Decarbonizing Cities
Climate change is the defining challenge of our times, and cities are at the two extremes of climate change: urban activities are causing a warming planet, and at the same time, the structures and systems of cities embody the greatest potential for curbing human energy consumption and emissions. How fast we decarbonize the planet depends on how we and future generations will live in, move through, use and develop in cities. How can city design and planning offer solutions to adapt and mitigate the impacts of global warming?
Urban Design Certificate
The Department of Architecture and the Department of Urban Studies and Planning offer a joint graduate program in urban design and recognize the completion of this program by awarding a Certificate in Urban Design.
To earn the Certificate in Urban Design students must first be admitted and enrolled in the MArch, SMArchS, MCP, or MS degree programs and complete at least one subject in each of six curriculum areas. At least one subject must be at an advanced level. The Urban Design Seminar, covering key issues and trends in city design, is a required subject for all certificate students, providing a common experience and base of knowledge.

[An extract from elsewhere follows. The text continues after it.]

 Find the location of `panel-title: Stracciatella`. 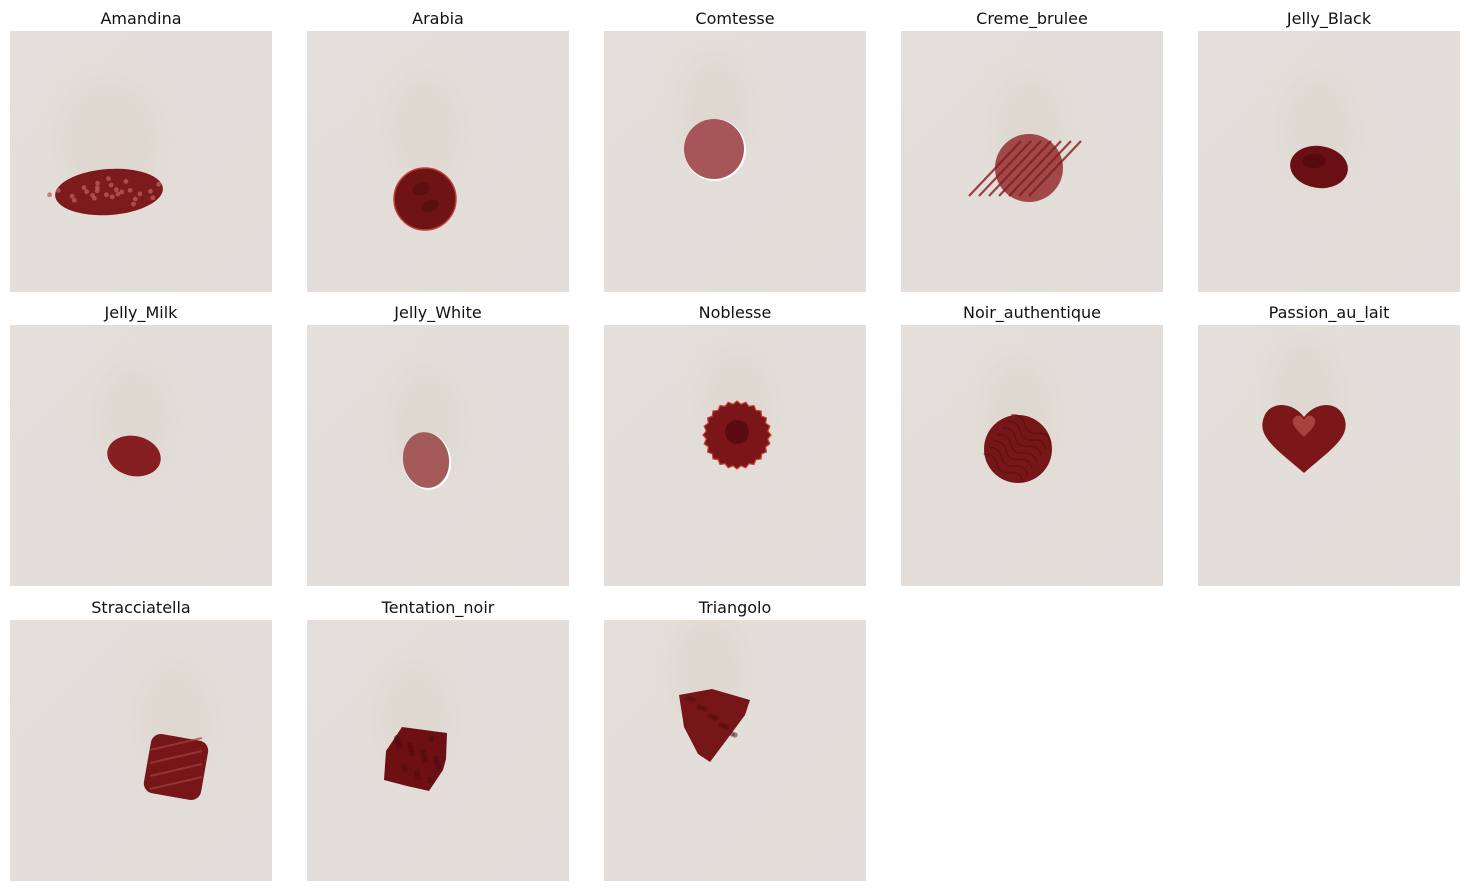

panel-title: Stracciatella is located at coordinates (141, 608).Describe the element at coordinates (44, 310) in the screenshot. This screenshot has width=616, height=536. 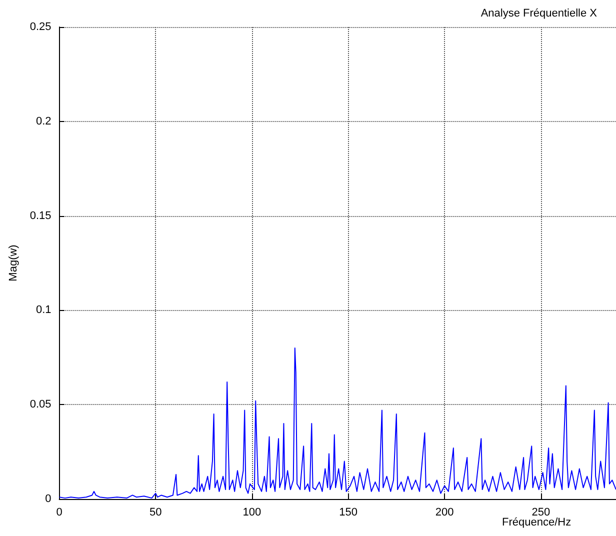
I see `y-tick-label: 0.1` at that location.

Students who intend to complete the requirements for the Urban Design Certificate should complete the urban design certificate form, indicating the subjects they have taken or plan to take, and the timetable for completing their studies. The student, academic advisor, and your department’s Urban Design Certificate committee member should sign this form at the time of submission. Forms should be submitted to the graduate administrator of your home department and your academic advisor.
Students pursuing the Certificate in Urban Design will be expected to complete a thesis on a topic substantially related to urban design, and at least one member of their thesis committee must be a member of the City Design and Development faculty. Students’ thesis proposals must also be approved by the Certificate committee.